Gideon’s mother would truly go into a decline if he married Lady Brackney.

Books and papers flew, adding to the worsening destruction of Gideon’s once-precious room.

He leaned against the table, hands fisted tightly, trying to dam up the rage, trying to convince himself that visible emotion was a weakness. It was never productive to allow the feelings release.

There was one glaring incongruity in Deverell’s actions that made Gideon distinctly nervous. Why did the man visit Malvina in person? Was he that confident he would not be caught?

Or was there actually someone pulling his strings as he pulled Malvina’s?

Releasing a cry of frustrated rage, the noble Earl of Holt lifted the heavy table and threw it across the room. The microscope, beakers, and sundry other items flew, smashed, crashed, and banged all around him.

It did not relieve the helpless frustration that consumed him.

“Very mature, Giddy.”

He had not heard the door open. He turned to find Samantha staring at him, her brown eyes filled with concern.

He sighed, pinching the bridge of his nose. “You should not be here.”

“Nor should you.” She walked toward him, her slippered feet moving silently around the debris. She stopped before him, searching his features for clues as to his behavior. “What has come over you?”

He shrugged, slipping back into his comfortable, insouciant façade.

Lady Samantha struck him on the chest. “Don’t you dare become the lifeless care-for-nothing, Giddy! I hate that.”

She stepped back, looking very much as if she’d like to hit him again. She successfully employed ladylike restraint but stepped back again to avoid the temptation.

“Why are you here?” he asked.

“I come here every day.”

Astonishment exploded in his chest. “Why the
devil
would you do that?”

She shrugged. “To remember you.” Gazing around at the destruction he’d so effortlessly wrought, she added, “Today, however, it is not the same.”

He would not cry. How completely stupid to feel hurt, sorrow, or sadness that she would want to constantly remind herself that her only brother had permanently harmed her.

“Is not your mirror sufficient to remind you ?”

She met his gaze, her brow furrowed in confusion. Staring into his ever-revealing eyes, she realized what he implied.

“I do not come here to wallow in misery and hate, Giddy,” she told him gently. “I come here to remember
you
. I miss you. I miss the old you, the one who was up to every rig and row. The one who teased me and laughed at me and told me when I vexed you. The one who pretended I was an irritating younger sister but never failed to include me.”

She squeezed his arm. “I never hated you, Giddy.” She gestured to her face, making him wince at the severity of her scars. “Not for this. I hated you for changing and for leaving. I hated you for treating me as though I was different. I hated you for revealing you were just like everyone else, believing appearances were more important than what was inside. I needed you, Giddy, to make me laugh, when the pain was so bad all I could do was cry.”

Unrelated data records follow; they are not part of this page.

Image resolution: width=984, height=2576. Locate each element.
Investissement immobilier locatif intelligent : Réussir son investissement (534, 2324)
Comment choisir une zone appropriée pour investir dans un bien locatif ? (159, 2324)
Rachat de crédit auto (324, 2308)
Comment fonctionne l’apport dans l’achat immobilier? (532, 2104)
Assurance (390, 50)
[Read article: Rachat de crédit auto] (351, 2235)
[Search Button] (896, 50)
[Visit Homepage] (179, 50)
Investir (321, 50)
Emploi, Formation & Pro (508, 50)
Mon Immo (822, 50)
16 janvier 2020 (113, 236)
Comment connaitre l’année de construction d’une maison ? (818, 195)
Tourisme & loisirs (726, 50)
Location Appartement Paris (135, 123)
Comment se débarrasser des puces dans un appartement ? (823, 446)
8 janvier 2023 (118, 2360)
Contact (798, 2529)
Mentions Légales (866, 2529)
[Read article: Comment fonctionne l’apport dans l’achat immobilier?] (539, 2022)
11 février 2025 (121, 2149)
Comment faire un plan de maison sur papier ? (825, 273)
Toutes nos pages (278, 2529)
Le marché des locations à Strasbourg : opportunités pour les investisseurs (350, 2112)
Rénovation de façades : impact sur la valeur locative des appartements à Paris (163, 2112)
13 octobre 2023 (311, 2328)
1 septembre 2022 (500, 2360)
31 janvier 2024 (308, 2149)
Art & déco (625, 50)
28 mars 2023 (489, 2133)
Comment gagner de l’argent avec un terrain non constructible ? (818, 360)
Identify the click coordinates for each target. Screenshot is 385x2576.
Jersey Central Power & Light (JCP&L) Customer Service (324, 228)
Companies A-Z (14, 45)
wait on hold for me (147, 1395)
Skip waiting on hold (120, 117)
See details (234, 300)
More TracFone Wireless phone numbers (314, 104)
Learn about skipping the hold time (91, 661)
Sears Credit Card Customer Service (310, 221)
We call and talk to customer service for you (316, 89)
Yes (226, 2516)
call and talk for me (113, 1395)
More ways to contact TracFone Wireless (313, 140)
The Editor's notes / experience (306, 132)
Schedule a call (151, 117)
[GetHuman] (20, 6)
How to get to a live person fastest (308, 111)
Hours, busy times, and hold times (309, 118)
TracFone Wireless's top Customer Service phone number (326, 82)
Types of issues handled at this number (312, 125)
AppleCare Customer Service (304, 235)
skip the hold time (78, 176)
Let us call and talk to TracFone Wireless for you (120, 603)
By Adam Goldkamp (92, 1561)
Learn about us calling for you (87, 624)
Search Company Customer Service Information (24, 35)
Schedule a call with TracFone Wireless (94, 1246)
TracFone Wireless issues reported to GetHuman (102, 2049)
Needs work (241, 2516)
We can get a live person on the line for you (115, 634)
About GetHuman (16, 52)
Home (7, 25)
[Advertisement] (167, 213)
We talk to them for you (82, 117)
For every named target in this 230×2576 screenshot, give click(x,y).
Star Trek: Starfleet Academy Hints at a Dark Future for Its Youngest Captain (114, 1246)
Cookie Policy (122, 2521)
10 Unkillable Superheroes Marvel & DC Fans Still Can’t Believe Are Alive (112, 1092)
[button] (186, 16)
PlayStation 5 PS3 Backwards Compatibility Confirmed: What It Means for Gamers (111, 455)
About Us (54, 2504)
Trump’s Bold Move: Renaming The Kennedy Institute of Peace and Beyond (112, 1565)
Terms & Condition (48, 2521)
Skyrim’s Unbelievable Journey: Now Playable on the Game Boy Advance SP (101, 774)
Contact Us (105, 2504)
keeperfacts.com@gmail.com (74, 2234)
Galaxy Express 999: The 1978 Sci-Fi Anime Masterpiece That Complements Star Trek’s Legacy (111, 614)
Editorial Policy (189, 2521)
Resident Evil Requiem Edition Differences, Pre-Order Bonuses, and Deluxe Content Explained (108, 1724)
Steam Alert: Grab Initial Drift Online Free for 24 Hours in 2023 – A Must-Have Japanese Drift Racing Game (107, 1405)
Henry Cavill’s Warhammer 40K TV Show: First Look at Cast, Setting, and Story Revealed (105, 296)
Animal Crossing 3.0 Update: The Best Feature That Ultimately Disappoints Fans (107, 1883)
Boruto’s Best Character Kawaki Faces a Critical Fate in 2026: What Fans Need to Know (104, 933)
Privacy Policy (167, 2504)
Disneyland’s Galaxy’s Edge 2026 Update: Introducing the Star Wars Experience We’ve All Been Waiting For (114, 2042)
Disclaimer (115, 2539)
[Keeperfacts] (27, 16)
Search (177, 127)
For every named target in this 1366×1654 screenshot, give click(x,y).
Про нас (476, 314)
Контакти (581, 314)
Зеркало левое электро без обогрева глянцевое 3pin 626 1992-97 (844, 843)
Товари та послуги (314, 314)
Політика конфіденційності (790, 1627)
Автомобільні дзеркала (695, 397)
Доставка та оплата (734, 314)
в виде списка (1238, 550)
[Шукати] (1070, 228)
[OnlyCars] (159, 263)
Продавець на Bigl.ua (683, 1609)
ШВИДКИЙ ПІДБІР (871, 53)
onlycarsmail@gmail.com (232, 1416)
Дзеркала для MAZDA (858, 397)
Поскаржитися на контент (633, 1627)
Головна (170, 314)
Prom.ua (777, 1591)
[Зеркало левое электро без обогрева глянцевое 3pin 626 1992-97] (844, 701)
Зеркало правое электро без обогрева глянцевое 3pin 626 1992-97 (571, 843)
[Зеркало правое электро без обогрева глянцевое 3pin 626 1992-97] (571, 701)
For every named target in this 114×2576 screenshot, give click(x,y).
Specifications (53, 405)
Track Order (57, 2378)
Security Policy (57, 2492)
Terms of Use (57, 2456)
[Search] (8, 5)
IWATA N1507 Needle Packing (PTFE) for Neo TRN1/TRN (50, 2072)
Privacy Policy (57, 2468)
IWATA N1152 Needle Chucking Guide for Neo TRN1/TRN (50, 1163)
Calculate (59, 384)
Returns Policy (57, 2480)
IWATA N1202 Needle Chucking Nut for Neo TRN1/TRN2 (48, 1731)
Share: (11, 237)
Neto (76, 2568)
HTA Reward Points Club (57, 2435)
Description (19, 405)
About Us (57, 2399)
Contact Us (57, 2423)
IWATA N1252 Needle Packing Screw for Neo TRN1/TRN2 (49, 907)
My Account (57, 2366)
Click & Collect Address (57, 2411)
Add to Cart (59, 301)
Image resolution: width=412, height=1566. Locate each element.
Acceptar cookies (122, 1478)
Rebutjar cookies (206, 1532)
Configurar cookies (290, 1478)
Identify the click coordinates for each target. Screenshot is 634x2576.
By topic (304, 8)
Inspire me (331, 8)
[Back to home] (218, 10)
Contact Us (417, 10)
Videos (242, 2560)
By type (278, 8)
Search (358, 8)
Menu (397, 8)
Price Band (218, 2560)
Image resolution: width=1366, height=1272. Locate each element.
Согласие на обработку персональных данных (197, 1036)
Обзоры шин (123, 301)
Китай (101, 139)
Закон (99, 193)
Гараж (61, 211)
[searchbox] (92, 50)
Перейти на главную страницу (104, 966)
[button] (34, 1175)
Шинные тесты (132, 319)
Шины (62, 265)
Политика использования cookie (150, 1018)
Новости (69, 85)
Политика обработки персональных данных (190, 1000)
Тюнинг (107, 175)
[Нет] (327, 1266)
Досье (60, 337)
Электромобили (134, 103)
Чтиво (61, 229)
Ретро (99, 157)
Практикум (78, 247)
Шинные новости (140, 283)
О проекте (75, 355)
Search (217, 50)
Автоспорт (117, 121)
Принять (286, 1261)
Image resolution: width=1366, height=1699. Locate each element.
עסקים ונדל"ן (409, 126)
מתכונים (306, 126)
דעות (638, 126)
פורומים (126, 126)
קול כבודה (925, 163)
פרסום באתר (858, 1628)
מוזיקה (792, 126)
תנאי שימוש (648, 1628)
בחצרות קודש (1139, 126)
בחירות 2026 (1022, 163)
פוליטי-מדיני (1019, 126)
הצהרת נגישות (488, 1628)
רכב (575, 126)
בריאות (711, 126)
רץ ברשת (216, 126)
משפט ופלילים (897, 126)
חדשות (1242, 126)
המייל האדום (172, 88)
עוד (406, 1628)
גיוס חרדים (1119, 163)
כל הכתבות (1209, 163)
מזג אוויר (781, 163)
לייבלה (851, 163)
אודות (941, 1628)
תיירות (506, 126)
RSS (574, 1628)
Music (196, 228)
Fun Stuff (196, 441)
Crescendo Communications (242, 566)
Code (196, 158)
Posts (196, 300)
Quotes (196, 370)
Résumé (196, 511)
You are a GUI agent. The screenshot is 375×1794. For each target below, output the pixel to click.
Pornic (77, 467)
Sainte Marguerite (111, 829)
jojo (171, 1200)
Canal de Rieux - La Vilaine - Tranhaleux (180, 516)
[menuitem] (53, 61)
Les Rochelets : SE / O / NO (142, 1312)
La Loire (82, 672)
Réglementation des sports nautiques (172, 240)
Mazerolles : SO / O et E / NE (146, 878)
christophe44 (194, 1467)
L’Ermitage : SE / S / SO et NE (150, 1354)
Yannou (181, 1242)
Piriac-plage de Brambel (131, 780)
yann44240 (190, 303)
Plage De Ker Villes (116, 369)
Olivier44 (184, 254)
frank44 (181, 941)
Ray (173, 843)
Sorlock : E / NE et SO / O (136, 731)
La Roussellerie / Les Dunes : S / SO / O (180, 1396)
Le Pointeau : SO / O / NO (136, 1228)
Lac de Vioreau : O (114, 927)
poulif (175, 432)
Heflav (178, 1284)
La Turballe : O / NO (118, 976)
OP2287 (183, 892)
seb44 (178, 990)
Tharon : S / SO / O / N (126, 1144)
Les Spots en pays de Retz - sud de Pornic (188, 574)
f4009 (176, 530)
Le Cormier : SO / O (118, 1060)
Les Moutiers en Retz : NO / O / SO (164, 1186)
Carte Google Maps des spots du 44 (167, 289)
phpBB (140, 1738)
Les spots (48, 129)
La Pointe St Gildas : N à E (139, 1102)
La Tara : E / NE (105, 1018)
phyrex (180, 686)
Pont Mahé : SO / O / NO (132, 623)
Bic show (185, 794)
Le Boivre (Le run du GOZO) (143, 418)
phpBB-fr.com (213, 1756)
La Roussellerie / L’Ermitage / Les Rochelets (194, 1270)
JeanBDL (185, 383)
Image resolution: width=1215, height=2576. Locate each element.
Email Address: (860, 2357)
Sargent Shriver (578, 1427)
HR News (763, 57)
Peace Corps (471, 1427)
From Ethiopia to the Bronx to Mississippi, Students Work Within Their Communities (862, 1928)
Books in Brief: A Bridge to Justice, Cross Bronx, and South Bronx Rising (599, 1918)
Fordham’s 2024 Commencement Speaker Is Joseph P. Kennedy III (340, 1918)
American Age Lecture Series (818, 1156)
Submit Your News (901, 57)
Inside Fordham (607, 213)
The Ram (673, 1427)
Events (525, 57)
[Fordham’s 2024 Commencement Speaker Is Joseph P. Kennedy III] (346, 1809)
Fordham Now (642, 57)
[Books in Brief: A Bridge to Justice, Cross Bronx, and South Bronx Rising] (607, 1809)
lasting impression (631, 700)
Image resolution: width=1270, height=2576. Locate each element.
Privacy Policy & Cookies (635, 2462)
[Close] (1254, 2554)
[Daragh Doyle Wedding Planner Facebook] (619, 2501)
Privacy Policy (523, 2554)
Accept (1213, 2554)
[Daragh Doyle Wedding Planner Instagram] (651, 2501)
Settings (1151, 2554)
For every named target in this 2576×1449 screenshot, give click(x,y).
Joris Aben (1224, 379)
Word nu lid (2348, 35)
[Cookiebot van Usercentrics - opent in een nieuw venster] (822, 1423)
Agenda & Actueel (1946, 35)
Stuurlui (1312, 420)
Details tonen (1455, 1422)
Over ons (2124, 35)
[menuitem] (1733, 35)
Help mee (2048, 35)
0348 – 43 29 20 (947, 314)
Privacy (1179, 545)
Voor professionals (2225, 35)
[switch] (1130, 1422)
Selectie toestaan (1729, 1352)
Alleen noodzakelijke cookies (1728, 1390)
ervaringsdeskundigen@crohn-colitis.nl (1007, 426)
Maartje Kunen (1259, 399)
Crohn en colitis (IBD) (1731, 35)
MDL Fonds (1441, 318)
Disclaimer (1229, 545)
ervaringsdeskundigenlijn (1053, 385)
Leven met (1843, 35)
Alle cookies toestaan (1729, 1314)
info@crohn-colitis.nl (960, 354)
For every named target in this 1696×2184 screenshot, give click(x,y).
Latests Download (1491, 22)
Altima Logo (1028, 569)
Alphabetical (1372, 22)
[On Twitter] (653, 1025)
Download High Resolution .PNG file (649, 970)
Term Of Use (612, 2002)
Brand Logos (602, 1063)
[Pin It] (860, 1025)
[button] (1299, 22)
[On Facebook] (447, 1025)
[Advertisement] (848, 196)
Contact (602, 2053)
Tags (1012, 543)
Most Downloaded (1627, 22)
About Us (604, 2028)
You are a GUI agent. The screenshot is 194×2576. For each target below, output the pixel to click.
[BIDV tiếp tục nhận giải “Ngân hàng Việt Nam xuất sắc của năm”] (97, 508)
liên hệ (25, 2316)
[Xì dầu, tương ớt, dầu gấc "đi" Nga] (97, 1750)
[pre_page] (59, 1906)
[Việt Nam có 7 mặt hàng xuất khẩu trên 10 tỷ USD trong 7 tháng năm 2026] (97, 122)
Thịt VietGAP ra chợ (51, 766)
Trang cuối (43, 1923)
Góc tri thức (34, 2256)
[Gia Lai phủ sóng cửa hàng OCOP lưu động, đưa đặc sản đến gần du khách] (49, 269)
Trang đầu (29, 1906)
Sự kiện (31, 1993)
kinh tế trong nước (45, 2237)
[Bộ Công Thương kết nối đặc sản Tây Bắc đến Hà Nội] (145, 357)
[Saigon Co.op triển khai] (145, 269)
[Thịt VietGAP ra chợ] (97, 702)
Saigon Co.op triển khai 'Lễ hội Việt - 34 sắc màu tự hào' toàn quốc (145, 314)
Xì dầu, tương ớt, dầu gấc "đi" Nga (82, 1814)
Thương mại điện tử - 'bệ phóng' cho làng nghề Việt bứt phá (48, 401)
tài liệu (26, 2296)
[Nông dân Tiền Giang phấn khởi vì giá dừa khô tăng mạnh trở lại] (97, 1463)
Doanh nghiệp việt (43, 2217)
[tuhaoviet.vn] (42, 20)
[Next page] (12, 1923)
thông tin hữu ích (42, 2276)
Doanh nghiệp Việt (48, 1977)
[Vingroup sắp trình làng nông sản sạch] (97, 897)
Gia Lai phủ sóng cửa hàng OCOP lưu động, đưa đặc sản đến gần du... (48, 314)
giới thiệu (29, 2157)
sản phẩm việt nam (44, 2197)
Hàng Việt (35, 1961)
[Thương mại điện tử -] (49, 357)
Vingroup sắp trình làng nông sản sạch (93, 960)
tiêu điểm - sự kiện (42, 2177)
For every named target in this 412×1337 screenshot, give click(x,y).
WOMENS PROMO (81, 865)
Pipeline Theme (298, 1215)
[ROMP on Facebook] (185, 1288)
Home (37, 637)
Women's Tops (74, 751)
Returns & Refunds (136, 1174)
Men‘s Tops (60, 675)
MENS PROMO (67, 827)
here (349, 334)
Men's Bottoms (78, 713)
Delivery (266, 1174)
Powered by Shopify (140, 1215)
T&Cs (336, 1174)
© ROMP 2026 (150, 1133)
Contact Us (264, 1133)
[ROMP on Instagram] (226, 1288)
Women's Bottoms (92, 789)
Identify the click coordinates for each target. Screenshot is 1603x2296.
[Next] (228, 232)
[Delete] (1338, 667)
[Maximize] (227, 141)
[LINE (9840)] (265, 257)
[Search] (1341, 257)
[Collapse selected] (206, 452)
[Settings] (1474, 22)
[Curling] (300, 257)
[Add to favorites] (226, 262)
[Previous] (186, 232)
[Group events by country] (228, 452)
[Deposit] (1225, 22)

She searched his features for he knew not what, the intensity of her gaze sending a twinge of alarm through him. Her next words stunned him unlike any others.

“I needed you to tell me I was to blame.”

Gideon stared helplessly at her, watching the tears well up in her huge eyes and trickle down her cheeks. Her face turned red and splotchy, causing the scars to stand out, grotesquely ugly against the purity of the girl they marked. She clutched at his sleeve, begging him to understand the ways she felt he’d failed her.

A single tear managed to escape before he could stop it. Damming the wellspring, he shook her off. He was not ready to give up any of the blame in the situation.

Samantha pressed her rejected hand to her mouth, trying to hold back the sobs that threatened to tear her in two.

“I am doing quite well, today,” the calm, emotionless Lord Holt murmured. “I have managed to cause grief to the two women I care about most.” He snapped a bow. “Permit me to leave you so I may visit Mother and see what I may do to her.”

Samantha watched him leave. When the door closed, she sank to the floor in an elegant heap, her sobs released from deep within.